● Задания:
**A)** Представьте строки записей от строки с "You are a GUI" до строки с "point(1006,174)" включительно в виде нумерованного списка без пустых строк. Изображения в ответ не включайте.
**B)** Пожалуйста, напишите следующую часть текста о предельных смыслах.

● Выбранный фрагмент:
Предельные смыслы – сложная комплексная конструкция, которая представляет собой синтетическую комбинацию ответов на следующие вопросы:
1) о характере устройства мира: а) соотношение сложности и простоты, порядка и хаоса (гармонии и дисгармонии, красоты и безобразия, совершенства и несовершенства), б) предельность и бесконечность, однородность и неоднородность, непрерывность и дискретность, изотропность и анизотропность пространства, в) существование или отсутствие вне-сущей (над-сущей) реальности, иного мира (иных миров), параллельной реальности (в том числе как сверхъестественной реальности, то есть вопрос о Боге);
2) о характере процессуальности: а) самопричинение, самодетерминация реальности (и возникновения нового) либо внешнее причинение, детерминация, обусловленная вне данного мира расположенной реальностью, б) направление и траектория процессов (изменения, движения по кругу, развития), в) конечность и вечность, однородность и неоднородность, непрерывность и дискретность, линейность и многразмерность, изотропность и анизотропность времени, темпоритов бытия;
3) о характере (и оправдании) человеческой активности: а) предельные основания активности человека – от абсолютного подчинения иной воле, над-мировой реальности – до полной самостоятельности и ответственности, соответственно, вера – или собственные разум и воля (индивидуальные или коллективные), проблема сущности и предназначения человека, б) предельные основания («матрицы») познания и аргументации истинного знания, характер соотношения бытия и сознания, пределы познания мира, разум и дух, рациональность и иррациональность в познании, в) предельные основания и пределы практической активности человека (как природные, экологические, так и этические, эстетические и т. д.), предельные основания «оправдания добра», долга и свободы, ответственность человека или над ним стоящей управляющей реальности.
Конструкция системы предельных смыслов (характер ответа на данные вопросы) составляет «узлы» «кристаллической решетки» («матрицы», «генной структуры») культуры, метафизическое ядро мировоззрений, определяет направленность и характер познавательной и практической деятельности человека-культуры и, посредством него, человека-группы и человека-личности, является основанием и инвариантом культуры.
Абстрактного и тем более единого ответа на указанные вопросы нет и быть не может. Попытки дать абстрактно-всеобщий ответ приводят все ответы на все вопросы к антиномиям как окончательному ответу.
Различные эпохи порождают (ставят) разные проблемы перед человеком, выводят его на разные уровни познания и деятельности, соответственно, активируются различные компоненты метафизических систем. Различные метафизические системы дают разные ответы на вызовы эпохи, которые могут быть, соответственно с их основаниями, более и менее эффективны, более или менее конкурентоспособны по сравнению с другими ответами.

● Выборка записей:
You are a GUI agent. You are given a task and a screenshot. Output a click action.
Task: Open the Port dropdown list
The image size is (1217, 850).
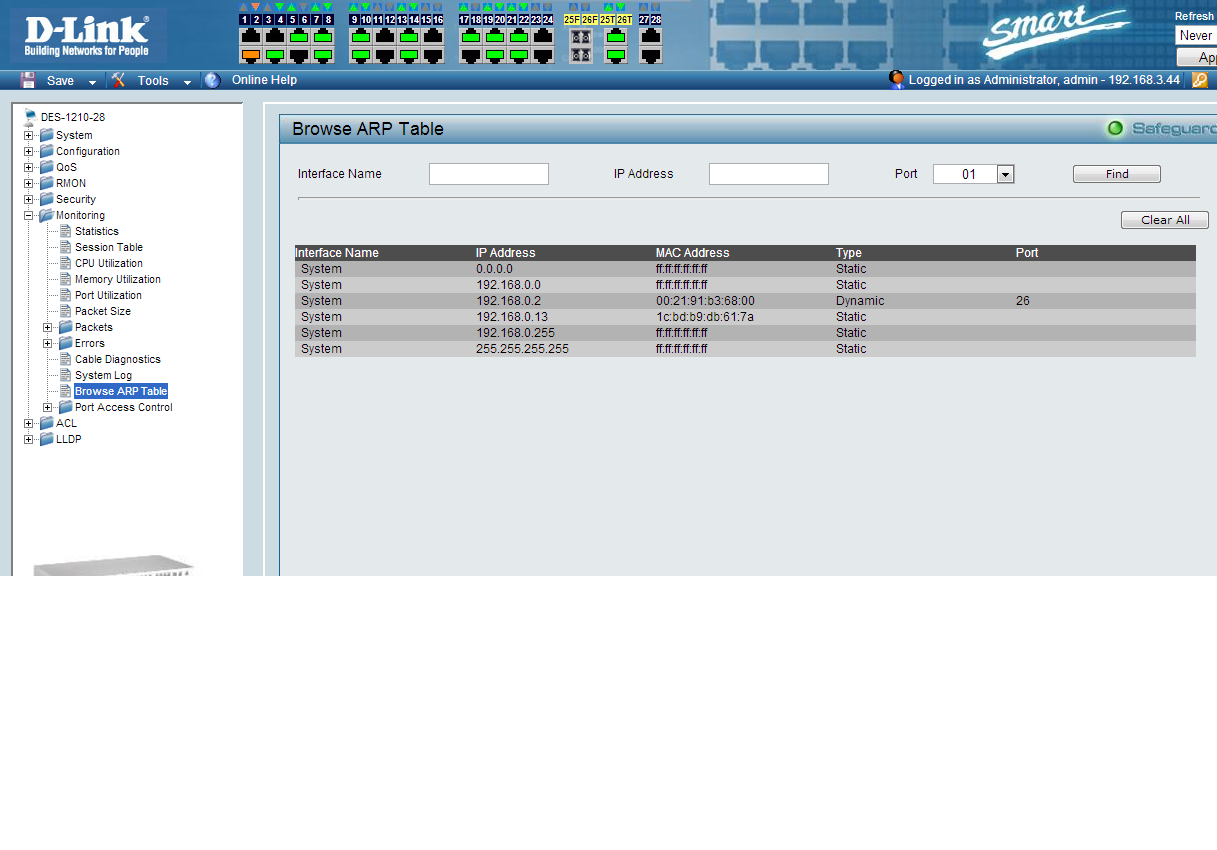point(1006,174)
---
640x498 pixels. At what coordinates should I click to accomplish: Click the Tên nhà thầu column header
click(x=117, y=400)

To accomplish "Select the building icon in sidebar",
==
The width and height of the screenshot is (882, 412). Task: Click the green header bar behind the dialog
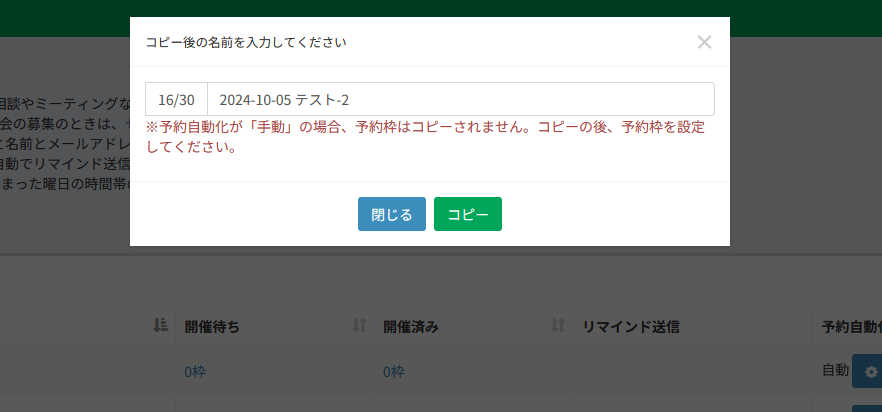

● Ответы:
**A)**
1. You are a GUI agent. You are given a task and a screenshot. Output a click action.
2. Task: Open the Port dropdown list
3. The image size is (1217, 850).
4. point(1006,174)

**B)**
Дополнение. В этом смысле, наряду с другими аспектами обусловленности собственной природой человека как субъекта познания и деятельности, в связи с метафизической природой предельных смыслов разум всегда субъективен, его смыслы постоянно пересекаются с объективными сущностями. Отсюда кантовское (более глубокое, чем субъективно-идеалистическое в узком смысле) понимание мысли и духа как субъективного, отсюда идеи скептицизма в познании, отсюда наиболее глубокие аспекты проблемы понимания объекта «самого по себе» (очищения от субъективного).
Примечание 1. Существует три основных типа и уровня организации метафизических «кристаллических решеток»: 1) «матрицы» национальных культур, являющиеся базовыми, 2) «матрицы» субкультур – рациональных субкультур (философские системы и науки) и иррациональных субкультур (религии, мистические и эзотерические концепции), включая их транснациональные организационные проявления, обывательские, художественные, 3) «мегаматрицы» культур наднационального уровня. Кроме того, существуют «суб-матрицы» («блуждающие матрицы» «псевдо-матрицы», «матрицы-фантомы»), а также «блуждающие» компоненты «матриц», в том числе внедряемые как компоненты в другие «матрицы».
Через соответствующие однородные компоненты метафизических «субматриц» осуществляются (могут осуществляться) взаимосвязи и взаимодействия национальных культур, взаимосвязи и взаимодействия субкультур (например, между философскими системами, религиями, науками).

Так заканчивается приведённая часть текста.